§ **Dataset excerpts**

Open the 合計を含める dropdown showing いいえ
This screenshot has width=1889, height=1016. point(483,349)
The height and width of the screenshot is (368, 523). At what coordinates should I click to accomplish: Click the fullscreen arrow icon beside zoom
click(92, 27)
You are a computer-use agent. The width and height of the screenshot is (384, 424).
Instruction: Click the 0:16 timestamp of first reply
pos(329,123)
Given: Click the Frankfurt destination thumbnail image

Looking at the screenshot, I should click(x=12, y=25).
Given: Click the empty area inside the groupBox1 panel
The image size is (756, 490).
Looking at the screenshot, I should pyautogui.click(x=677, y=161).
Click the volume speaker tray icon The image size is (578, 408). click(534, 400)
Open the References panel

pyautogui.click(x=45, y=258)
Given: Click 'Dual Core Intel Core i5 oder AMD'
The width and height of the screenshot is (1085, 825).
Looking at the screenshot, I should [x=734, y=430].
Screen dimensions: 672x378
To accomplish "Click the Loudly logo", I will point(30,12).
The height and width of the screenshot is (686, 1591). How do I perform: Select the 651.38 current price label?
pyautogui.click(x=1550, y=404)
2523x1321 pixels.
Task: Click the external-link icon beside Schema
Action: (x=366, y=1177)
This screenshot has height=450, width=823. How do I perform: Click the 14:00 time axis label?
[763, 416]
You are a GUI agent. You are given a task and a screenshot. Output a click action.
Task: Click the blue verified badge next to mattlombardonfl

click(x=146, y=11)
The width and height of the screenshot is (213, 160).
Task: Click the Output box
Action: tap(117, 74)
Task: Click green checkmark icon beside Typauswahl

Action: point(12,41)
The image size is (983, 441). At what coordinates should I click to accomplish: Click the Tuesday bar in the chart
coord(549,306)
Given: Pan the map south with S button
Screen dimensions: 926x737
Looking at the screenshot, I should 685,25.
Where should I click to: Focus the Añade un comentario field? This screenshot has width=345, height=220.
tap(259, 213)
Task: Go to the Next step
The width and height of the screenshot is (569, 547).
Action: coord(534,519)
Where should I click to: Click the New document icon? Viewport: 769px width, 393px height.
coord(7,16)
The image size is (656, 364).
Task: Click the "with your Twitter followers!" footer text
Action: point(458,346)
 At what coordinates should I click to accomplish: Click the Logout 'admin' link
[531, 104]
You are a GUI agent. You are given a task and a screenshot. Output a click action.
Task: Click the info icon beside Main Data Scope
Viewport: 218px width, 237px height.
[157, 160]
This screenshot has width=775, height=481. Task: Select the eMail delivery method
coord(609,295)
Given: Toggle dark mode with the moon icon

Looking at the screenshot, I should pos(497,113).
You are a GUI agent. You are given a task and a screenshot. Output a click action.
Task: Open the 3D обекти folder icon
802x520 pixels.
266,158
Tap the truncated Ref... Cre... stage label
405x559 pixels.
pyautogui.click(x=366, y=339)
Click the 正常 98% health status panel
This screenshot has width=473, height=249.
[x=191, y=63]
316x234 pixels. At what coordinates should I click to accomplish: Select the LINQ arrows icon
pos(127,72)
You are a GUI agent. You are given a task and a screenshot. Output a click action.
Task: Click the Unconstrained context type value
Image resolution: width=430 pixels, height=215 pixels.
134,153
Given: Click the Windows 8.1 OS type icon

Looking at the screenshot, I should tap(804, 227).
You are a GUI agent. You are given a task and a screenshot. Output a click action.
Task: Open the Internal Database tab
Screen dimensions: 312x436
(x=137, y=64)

§ **Task**
A faithful, complete copy of the entries above is required.

§ **Solution for this task**
Open the 合計を含める dropdown showing いいえ
This screenshot has width=1889, height=1016. point(483,349)
The height and width of the screenshot is (368, 523). At what coordinates should I click to accomplish: Click the fullscreen arrow icon beside zoom
click(92, 27)
You are a computer-use agent. The width and height of the screenshot is (384, 424).
Instruction: Click the 0:16 timestamp of first reply
pos(329,123)
Given: Click the Frankfurt destination thumbnail image

Looking at the screenshot, I should click(x=12, y=25).
Given: Click the empty area inside the groupBox1 panel
The image size is (756, 490).
Looking at the screenshot, I should pyautogui.click(x=677, y=161).
Click the volume speaker tray icon The image size is (578, 408). click(534, 400)
Open the References panel

pyautogui.click(x=45, y=258)
Given: Click 'Dual Core Intel Core i5 oder AMD'
The width and height of the screenshot is (1085, 825).
Looking at the screenshot, I should [x=734, y=430].
Screen dimensions: 672x378
To accomplish "Click the Loudly logo", I will point(30,12).
The height and width of the screenshot is (686, 1591). How do I perform: Select the 651.38 current price label?
pyautogui.click(x=1550, y=404)
2523x1321 pixels.
Task: Click the external-link icon beside Schema
Action: (x=366, y=1177)
This screenshot has height=450, width=823. How do I perform: Click the 14:00 time axis label?
[763, 416]
You are a GUI agent. You are given a task and a screenshot. Output a click action.
Task: Click the blue verified badge next to mattlombardonfl

click(x=146, y=11)
The width and height of the screenshot is (213, 160).
Task: Click the Output box
Action: tap(117, 74)
Task: Click green checkmark icon beside Typauswahl

Action: point(12,41)
The image size is (983, 441). At what coordinates should I click to accomplish: Click the Tuesday bar in the chart
coord(549,306)
Given: Pan the map south with S button
Screen dimensions: 926x737
Looking at the screenshot, I should 685,25.
Where should I click to: Focus the Añade un comentario field? This screenshot has width=345, height=220.
tap(259, 213)
Task: Go to the Next step
The width and height of the screenshot is (569, 547).
Action: coord(534,519)
Where should I click to: Click the New document icon? Viewport: 769px width, 393px height.
coord(7,16)
The image size is (656, 364).
Task: Click the "with your Twitter followers!" footer text
Action: point(458,346)
 At what coordinates should I click to accomplish: Click the Logout 'admin' link
[531, 104]
You are a GUI agent. You are given a task and a screenshot. Output a click action.
Task: Click the info icon beside Main Data Scope
Viewport: 218px width, 237px height.
[157, 160]
This screenshot has width=775, height=481. Task: Select the eMail delivery method
coord(609,295)
Given: Toggle dark mode with the moon icon

Looking at the screenshot, I should pos(497,113).
You are a GUI agent. You are given a task and a screenshot. Output a click action.
Task: Open the 3D обекти folder icon
802x520 pixels.
266,158
Tap the truncated Ref... Cre... stage label
405x559 pixels.
pyautogui.click(x=366, y=339)
Click the 正常 98% health status panel
This screenshot has width=473, height=249.
[x=191, y=63]
316x234 pixels. At what coordinates should I click to accomplish: Select the LINQ arrows icon
pos(127,72)
You are a GUI agent. You are given a task and a screenshot. Output a click action.
Task: Click the Unconstrained context type value
Image resolution: width=430 pixels, height=215 pixels.
134,153
Given: Click the Windows 8.1 OS type icon

Looking at the screenshot, I should tap(804, 227).
You are a GUI agent. You are given a task and a screenshot. Output a click action.
Task: Open the Internal Database tab
Screen dimensions: 312x436
(x=137, y=64)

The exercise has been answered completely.